**Extract**
In 1989 the Arab League brokered a peace settlement at Taif, Saudi Arabia, to end the hostilities in Lebanon. According to the Taif Accord, Syrian troops were scheduled to be redeployed from Lebanon's coastal population areas to the Biqa' Valley, with full redeployment to take place thereafter. The Syrian Government has refused to carry out that redeployment. Lebanese government officials have not pressed the issue, citing such reasons as the Lebanese Army's alleged unreadiness to take over security functions from Syrian forces. However, pervasive Syrian influence over Lebanese politics and decisionmakers lies at the root of the Government's unwillingness to engage Syrian authorities on the withdrawal. This relationship with Syria does not reflect the will of significant segments of the Lebanese public.

Israel exerts control in and near its self-proclaimed "security zone" in southern Lebanon through its surrogate, the South Lebanon Army (SLA), and the presence of about 1,000 Israeli troops. The SLA maintains a separate and arbitrary system of justice in the zone independent of Lebanese central authority. SLA officials have reportedly deported some alleged criminals to Israel to face legal charges. Also in south Lebanon, the Iranian-backed Shi'a Muslim militia, Hizballah, and allied Palestinian guerrillas continue to be locked in a cycle of raids and counterraids with Israeli forces and the SLA.

Palestinian groups operate autonomously in refugee camps throughout the country and maintain a separate, arbitrary system of justice for other Palestinians. During the year, the Government continued to consolidate its authority in the parts of the country under its control, but has made little effort to disarm Hizballah and its allies, the SLA, or to reassert state control over the Palestinian refugee camps.

The security forces comprise the Lebanese Armed Forces (LAF), which may arrest and detain suspects on national security grounds; the Internal Security Forces (ISF) which enforce laws, conduct searches and arrests, and refer cases to the judiciary; and the State Security apparatus and the Surete Generale, both of which collect information on groups that may jeopardize state security. The Surete Generale is also responsible for the issuance of passports and residency permits and for the censorship of foreign periodicals and movies that treat national-security issues.

Before the 1975-90 hostilities, Lebanon was an important financial and commercial center. The war weakened its commercial leadership and inflicted massive damage on the economic infrastructure. In 1995 the economy continued to recover as the Government took steps to restore confidence and implement a reconstruction program.

Since the end of hostilities, the Government has made no substantial effort to improve human rights conditions. Government abuses included the arbitrary arrest and detention of persons opposing government policies. The Government continued to ban demonstrations and partially limit press freedom. There were credible reports that members of the security forces used excessive force and tortured some detainees. Prison conditions remained poor. Discrimination against women is a problem. Although the overall level of armed conflict declined, life and property, especially in the south, are still threatened by artillery and aerial attacks by the various contending forces. These forces continue to carry out abductions, assassinations, and terrorist bombings. The right of the people to change their government continued to deteriorate. In May Parliament approved a law extending the term of municipal officials until December 31, 1996, thereby postponing elections which would have been required by June. Municipal elections have not been held since 1963. In October the Government secured passage of a constitutional amendment to extend the term of the current president by 3 years. That move met widespread opposition and cast further doubt on the ability of the citizens to change their government.

**Records shown**
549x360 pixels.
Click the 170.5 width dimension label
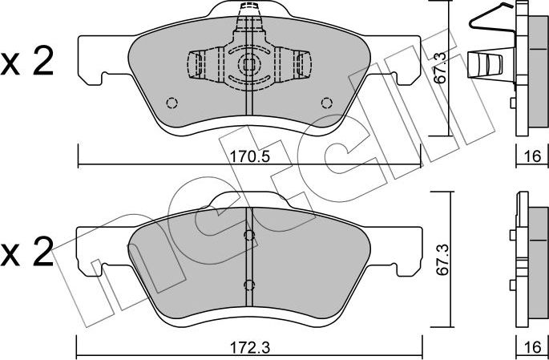coord(249,156)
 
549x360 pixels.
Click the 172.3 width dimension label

**Instruction 1**
Which bodies does the Lebanon report name as making up the country's security forces?
**Instruction 2**
Can you extend the Lebanon report beyond its final sentence?

**Response 1**
- The Lebanese Armed Forces (LAF)
- The Internal Security Forces (ISF)
- The State Security apparatus
- The Surete Generale

**Response 2**
Respect for Human Rights

Section 1 Respect for the Integrity of the Person, Including Freedom from:

a. Political and Other Extrajudicial Killing

During the year, political killings declined as the Government further consolidated its authority over the country. However, at least one death was caused by the excessive use of force when on June 18 an ISF sergeant shot and killed the driver of a car that failed to stop at an ISF checkpoint. The sergeant was tried and sentenced to 1 year imprisonment. The Government has appealed for a more severe punishment.

Various factions and unknown persons carried out assassinations. On August 31, unidentified assailants shot and killed Shaykh Nizar Al-Halabi, a Sunni cleric who headed a socio-political organization. Both the Nation's Party, an unknown group, and the Fatah-Revolutionary Council-The Correct Path claimed responsibility. On July 3, Ahmad Al-Assa'ad, the son of a former Speaker of Parliament, escaped harm when assailants threw hand grenades at him during a political rally which he had organized and at which he was speaking. The Government has not publicly investigated the incident nor arrested several persons identified as suspects.

There were no developments in the 1994 death of Tariq Hasaniyah, who was allegedly beaten to death by authorities at the Bayt Al-Din Prison, nor in the 1994 death of Fawzi Al-Rasi, who died while in the custody of the Ministry of Defense.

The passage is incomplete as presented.